Se la risposta ad anni di segnalazioni, manifestazioni, esposti e denunce mediatiche per il degrado in cui versa il nostro patrimonio ittico deve essere la regolarizzazione dei principali responsabili attraverso il rilascio di regolare licenza, io doco che è come mettere la volpe a guardia delle galline. Ai sani contribuenti pescatori sportivi non può restare che prendere atto del progressivo ed inesorabile svuotamento delle nostre acque della propria componente fauna ittica e dire addio ad un areale padano regolamentato da una gestione non più obsoleta, ma moderna e in grado di rispondere alle migliori aspettative delle nostre nuove generazioni, sociali e territoriali.
Il bracconiere non esiste più, ora ha la licenza di pesca professionale e deve essere chiamato pescatore di mestiere regolarmente registrato e integrato.
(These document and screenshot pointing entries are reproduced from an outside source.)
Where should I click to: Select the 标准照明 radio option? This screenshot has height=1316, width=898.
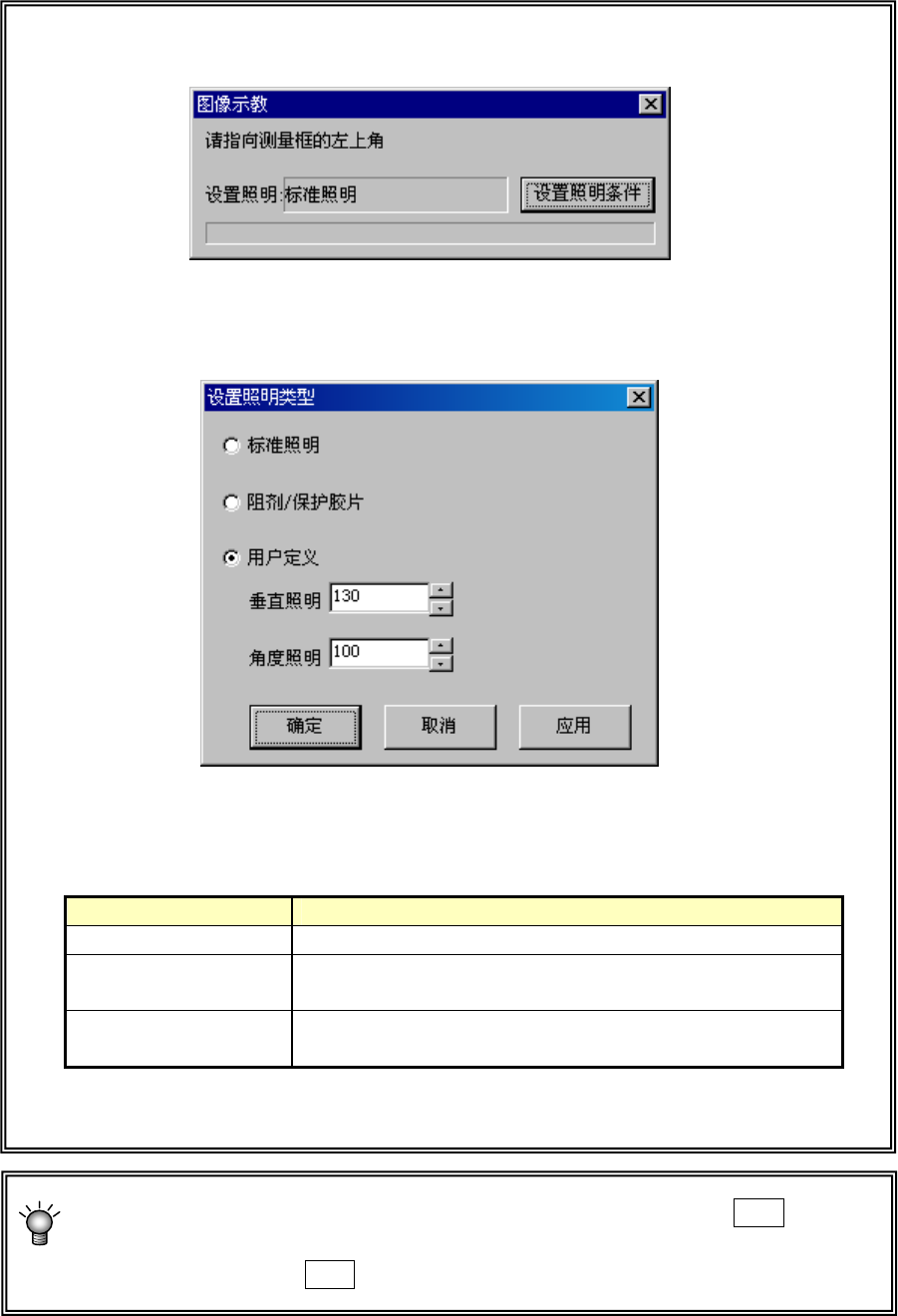[x=231, y=446]
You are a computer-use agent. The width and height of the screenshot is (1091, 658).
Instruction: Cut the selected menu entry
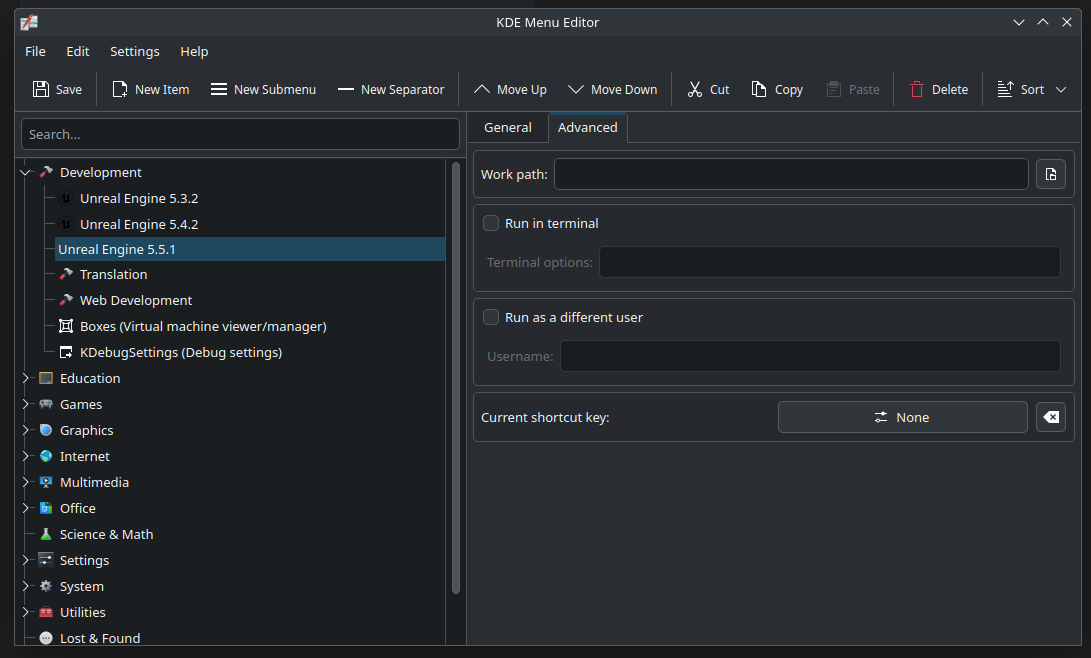tap(694, 89)
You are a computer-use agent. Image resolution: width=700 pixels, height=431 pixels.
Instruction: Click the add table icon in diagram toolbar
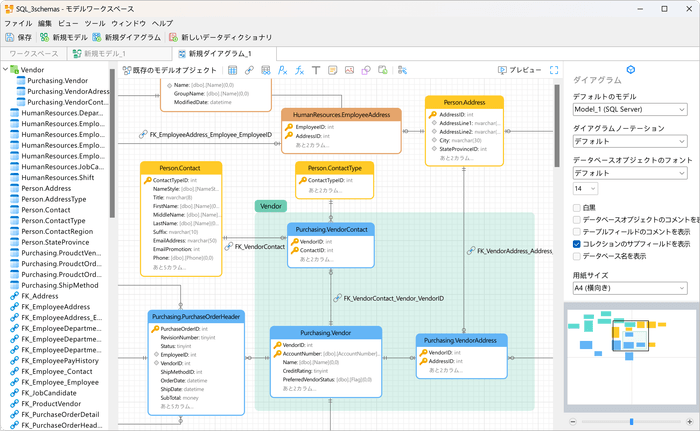(x=233, y=71)
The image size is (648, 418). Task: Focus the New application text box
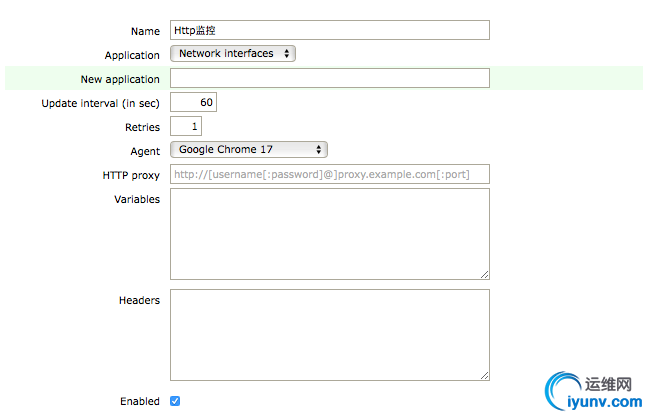pyautogui.click(x=329, y=78)
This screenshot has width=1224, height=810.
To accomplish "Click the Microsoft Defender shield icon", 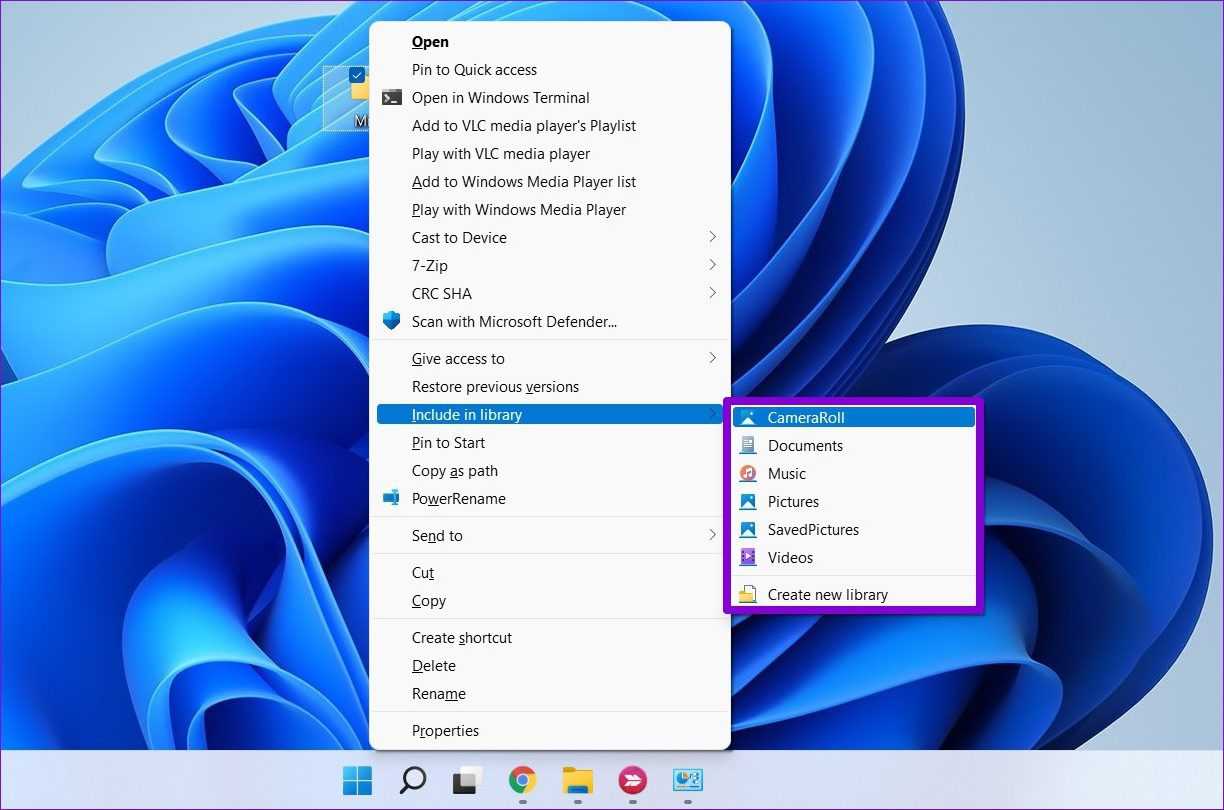I will [392, 322].
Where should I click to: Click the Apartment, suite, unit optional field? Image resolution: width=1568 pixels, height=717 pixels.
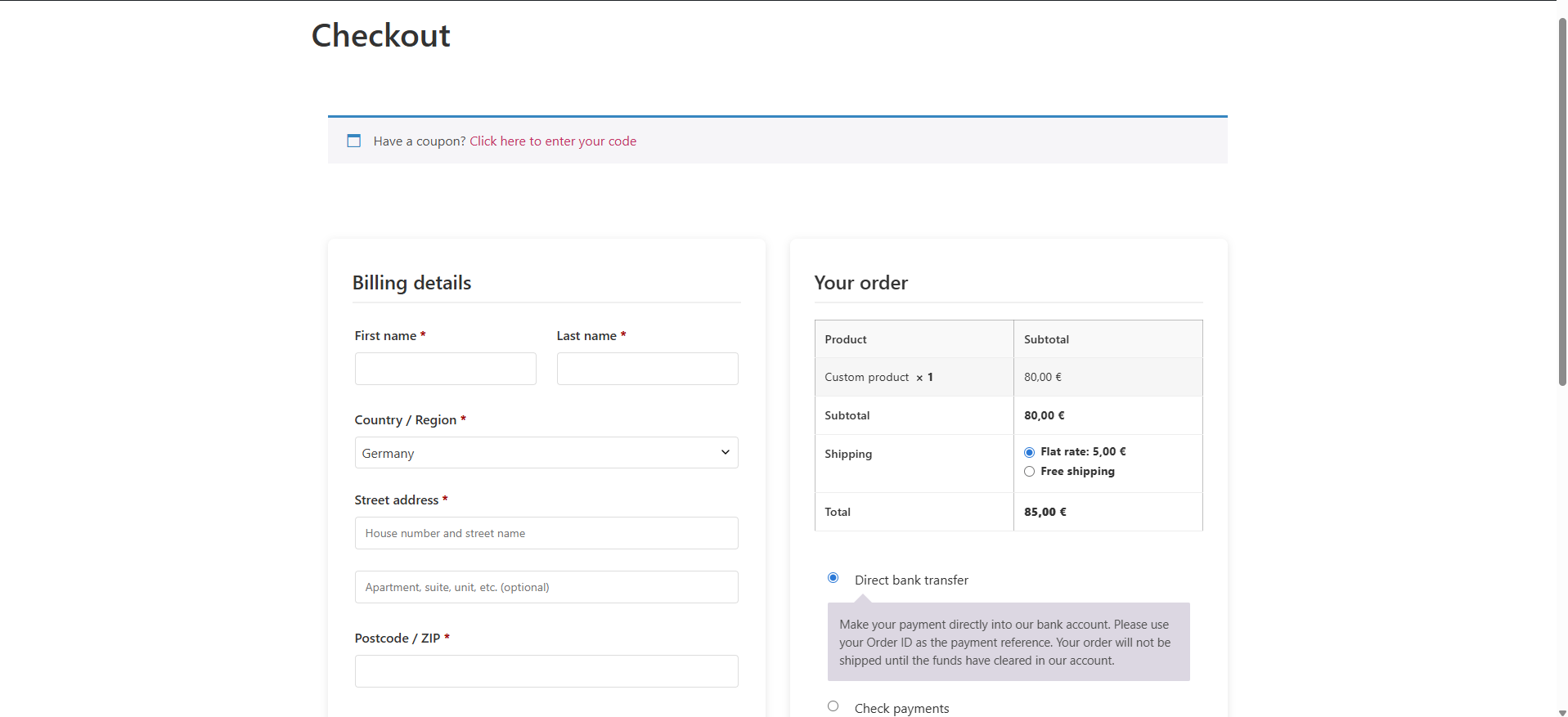point(546,587)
Questo intervento di Michele Valeriani è stato raccolto e curato da Franceso Nigro, zoologo e membro del comitato scientifico dei GAF. Il Giornale del Po non ha necessaria conoscenza storica del fenomeno del bracconaggio e della pesca al siluro in Po per avallare ogni affermazione del signor Valeriani. Questo spazio rimane comunque sempre a disposizione di chi, persona fisica o ente, abbia qualcosa da rettificare o aggiungere a favore di una sempre migliore comprensione dei fatti da parte del lettore.